Log Insight uses three steps to detect event-types. In the first step, incoming messages are clustered together using machine learning so that messages that have many similar terms in them are grouped together. Each message is assigned an event_type corresponding to the cluster in which it is placed. This clustering happens in-line with ingestion, but is so fast that it does not slow down the ingestion pipeline (compared to v1).
In the second step, Log Insight examines each cluster, and applies a different kind of machine learning to learn a regular expression for each distinct value of event_type. This is where Log Insight comes up with a format string – clearly identifying the parts of the message that are the same for every message of a distinct event_type and what parts are variable. The parts that vary become fields that can be queried like a database column – we call them smart fields. Finding a good regular expression is challenging – there are many regular expressions that match, but we want to select one that is as specific as possible while still matching all events in the event_type. In the Event Types view, you can see the results of this – the text in black is the same for every message of that event type, and the smart fields show up in blue. In Figure 3, we can immediately see something interesting – because the hostname and username are black, we know that every single message of this event type comes from the same source and user.
In the third step, Log Insight analyzes each smart field, and assigns a data type to that section, with possible types including timestamps, hostnames, IP addresses, integers, strings, etc. In the figure below, you can see that Log Insight has identified that the first smart field is a timestamp.
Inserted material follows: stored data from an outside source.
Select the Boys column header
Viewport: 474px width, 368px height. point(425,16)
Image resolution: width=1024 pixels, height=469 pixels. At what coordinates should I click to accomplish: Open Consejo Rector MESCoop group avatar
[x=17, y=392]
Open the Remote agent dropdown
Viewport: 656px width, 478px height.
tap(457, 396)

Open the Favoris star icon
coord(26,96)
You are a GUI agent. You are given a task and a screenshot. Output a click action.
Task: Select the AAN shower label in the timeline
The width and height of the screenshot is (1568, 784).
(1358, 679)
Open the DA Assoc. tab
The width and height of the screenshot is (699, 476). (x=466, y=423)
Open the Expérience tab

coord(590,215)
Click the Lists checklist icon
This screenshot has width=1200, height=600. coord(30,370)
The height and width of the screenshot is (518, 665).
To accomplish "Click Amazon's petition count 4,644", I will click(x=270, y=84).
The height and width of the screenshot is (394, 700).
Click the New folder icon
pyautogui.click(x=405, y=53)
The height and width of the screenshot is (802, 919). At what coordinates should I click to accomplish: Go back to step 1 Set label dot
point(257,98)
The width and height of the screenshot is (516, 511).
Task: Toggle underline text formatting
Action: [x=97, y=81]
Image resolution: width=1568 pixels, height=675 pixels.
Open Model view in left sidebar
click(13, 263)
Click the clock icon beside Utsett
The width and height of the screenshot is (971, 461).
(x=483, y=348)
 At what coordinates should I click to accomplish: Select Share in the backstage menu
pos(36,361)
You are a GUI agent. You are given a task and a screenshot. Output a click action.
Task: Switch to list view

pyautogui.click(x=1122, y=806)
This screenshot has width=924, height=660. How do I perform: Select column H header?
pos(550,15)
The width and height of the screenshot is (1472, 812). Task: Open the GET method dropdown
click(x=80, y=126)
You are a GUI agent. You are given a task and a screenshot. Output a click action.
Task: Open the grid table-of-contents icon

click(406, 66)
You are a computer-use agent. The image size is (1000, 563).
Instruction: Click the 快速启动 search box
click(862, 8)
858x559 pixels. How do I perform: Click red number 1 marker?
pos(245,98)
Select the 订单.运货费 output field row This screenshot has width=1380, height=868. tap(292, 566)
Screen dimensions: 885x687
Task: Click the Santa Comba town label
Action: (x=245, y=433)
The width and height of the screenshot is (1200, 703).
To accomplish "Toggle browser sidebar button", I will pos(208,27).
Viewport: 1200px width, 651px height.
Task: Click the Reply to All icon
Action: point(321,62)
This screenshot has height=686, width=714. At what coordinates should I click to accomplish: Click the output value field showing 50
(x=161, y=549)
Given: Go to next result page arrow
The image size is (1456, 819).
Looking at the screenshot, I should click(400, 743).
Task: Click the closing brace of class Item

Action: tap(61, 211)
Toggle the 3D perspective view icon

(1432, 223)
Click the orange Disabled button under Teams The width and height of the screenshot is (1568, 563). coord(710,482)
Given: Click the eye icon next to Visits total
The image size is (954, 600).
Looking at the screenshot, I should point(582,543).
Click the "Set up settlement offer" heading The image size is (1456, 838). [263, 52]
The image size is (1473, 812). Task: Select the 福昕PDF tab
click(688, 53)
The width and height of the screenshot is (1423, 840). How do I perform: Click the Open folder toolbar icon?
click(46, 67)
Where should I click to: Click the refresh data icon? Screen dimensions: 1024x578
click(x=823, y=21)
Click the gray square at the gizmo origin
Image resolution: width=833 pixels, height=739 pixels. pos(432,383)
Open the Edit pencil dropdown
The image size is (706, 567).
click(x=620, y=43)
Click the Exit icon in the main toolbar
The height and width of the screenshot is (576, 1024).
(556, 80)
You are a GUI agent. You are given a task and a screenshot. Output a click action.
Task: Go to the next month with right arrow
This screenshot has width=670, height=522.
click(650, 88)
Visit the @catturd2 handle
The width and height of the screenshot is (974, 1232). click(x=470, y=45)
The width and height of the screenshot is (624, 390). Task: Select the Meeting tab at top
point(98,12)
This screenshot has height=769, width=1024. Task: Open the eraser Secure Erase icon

Once the structure has been detected, the formerly unstructured data can now be queried like a database where each smart field is like a column in your database table. You can aggregate across values of a smart field, group-by values of a smart field, limit your results to specific values of a smart field and more. You can also supply your own names for smart fields, so that they are easier to reference in the future. The Event Types view is, at its core, the results of your query “group by event_type”. It’s a powerful view that can summarize a massively large number of messages into a more easily processed number of distinct event types.
The machine learning event type detection capability brings the power of automated computer analytics to assist you with IT operations. Its automated schema detection will significantly accelerate time to value with new types of log data, and its summarization capabilities will significantly reduce your information overload, allowing you to quickly focus in on the novel or interesting information in your logs. In a future blog post, I’ll review how our new inline charting allows you to quickly explore different sub-dimensions of the data from the Event Types screen.